Woke up thinking about Navajo Weaving.  On the breakfast table I had laid out the book, The Navajo Weaving Tradition:  1650 to the Present. I started leafing through the book looking for blue dyes.   Indigo seemed to be the most prevalent blue– set with fermented urine as not a mordant (or fixative) but a “strong alkaline solution as a carrier”, p. 134. Used until the late 19th century.

The study now begins for me of what blue is now used and what blue will emerge in my studies with Sarah Natani.    Using natural fiber and natural dye seems very important in creating a carpet from the earth.   I want an earth carpet.   Something that integrates the elemental earth, all aspects.

The Navajo have the beauty way, the way to harmony.   This step seems important in weaving to hold this feeling of harmony as I approach this study.

Earthues in Seattle uses natural dyes.   Combined with my study with Sarah Natani, I want to travel to Seattle to study with Michele Wipplinger who teaches wonderful classes on natural dye.   My long time friend and carpet lover, Joyce, has shown me the samples that she brought back from a class, really lovely.   We share the love of a good natural fiber either hand tied or woven into a carpet.
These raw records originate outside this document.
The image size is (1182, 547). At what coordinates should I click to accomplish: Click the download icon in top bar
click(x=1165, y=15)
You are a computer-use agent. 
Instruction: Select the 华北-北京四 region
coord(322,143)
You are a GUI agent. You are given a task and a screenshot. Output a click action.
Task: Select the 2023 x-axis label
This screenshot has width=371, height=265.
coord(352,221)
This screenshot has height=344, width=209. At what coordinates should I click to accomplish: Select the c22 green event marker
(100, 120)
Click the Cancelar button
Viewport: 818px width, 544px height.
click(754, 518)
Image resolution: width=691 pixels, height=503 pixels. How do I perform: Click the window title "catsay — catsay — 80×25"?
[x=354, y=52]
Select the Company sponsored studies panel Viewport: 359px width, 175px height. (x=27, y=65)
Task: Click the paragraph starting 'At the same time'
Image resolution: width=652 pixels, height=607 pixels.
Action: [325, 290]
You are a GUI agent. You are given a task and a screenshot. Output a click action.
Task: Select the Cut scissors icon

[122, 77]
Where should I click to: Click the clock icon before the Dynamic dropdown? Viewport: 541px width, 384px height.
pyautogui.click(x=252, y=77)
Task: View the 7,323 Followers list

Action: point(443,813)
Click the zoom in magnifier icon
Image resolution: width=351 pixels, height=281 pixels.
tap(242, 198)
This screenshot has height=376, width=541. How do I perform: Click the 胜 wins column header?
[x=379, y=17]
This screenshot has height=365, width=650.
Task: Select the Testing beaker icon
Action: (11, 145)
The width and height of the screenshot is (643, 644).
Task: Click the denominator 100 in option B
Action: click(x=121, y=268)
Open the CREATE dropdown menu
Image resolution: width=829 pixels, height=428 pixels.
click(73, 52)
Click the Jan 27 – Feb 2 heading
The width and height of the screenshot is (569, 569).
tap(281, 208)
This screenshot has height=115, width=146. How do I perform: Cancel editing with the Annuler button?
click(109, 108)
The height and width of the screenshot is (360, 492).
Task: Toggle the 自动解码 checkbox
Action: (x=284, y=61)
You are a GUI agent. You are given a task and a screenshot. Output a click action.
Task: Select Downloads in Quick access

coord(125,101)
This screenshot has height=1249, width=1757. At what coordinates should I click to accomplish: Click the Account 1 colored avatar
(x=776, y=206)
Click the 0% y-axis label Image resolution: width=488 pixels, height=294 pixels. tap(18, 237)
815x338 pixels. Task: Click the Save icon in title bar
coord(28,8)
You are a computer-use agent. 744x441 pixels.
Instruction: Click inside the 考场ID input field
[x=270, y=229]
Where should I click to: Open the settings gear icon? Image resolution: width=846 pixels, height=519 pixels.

I digress.   This morning I received an e-mail from Patience who is a wonderful friend and mbira teacher from Zimbabwe.   I was reminded of the water spirit that I had met in my travels to Zimbabwe to the mountains village of Dzivaguru where the spirit mediums live.   I wondered what this carpet weaving on the Navajo reservation could mean.   Why was I being called to weave in a tradition that had so little water, no wide expanses of blue.   This was my reason for looking for blues in the Navajo carpet and for any small sense of elemental water.

The Shona have no “spider woman” lore.   Though the spiders are huge in Zimbabwe.   I need a spider woman in my life, a grandmother spider woman, creator and holder of a power that is grounded and harmonious.   This fearful image also brings life.   In a Jungian sense, is allows the shadow a place in one’s  home.

I want to weave a carpet with the image of spider woman.   This might take some time.   Looks simple but first there is much practice of stripes and zig zags.   Vertical lines, horizontal lines, diagonal lines, all must be practiced.

Somehow there seems to be time to think of practicing.   I who have been up against time, seeing that it no longer feels unlimited and looking for ways to take my patterns into the world of spirit where they might remain at least in traces of memories after death.

What survives?  I watch my parents lose touch with all the things they thought to be important except family, a bit, and glimpses of greater love.  Who are they now?  What is the function of these later years that flirt with death even with a cosmology that embraces death, what part of that cosmology has failed my parents, and has been failing me now.

My search is for that peace, to allow beauty.  To sit with people who allow beauty in simplicity, survivors of a harsh white world.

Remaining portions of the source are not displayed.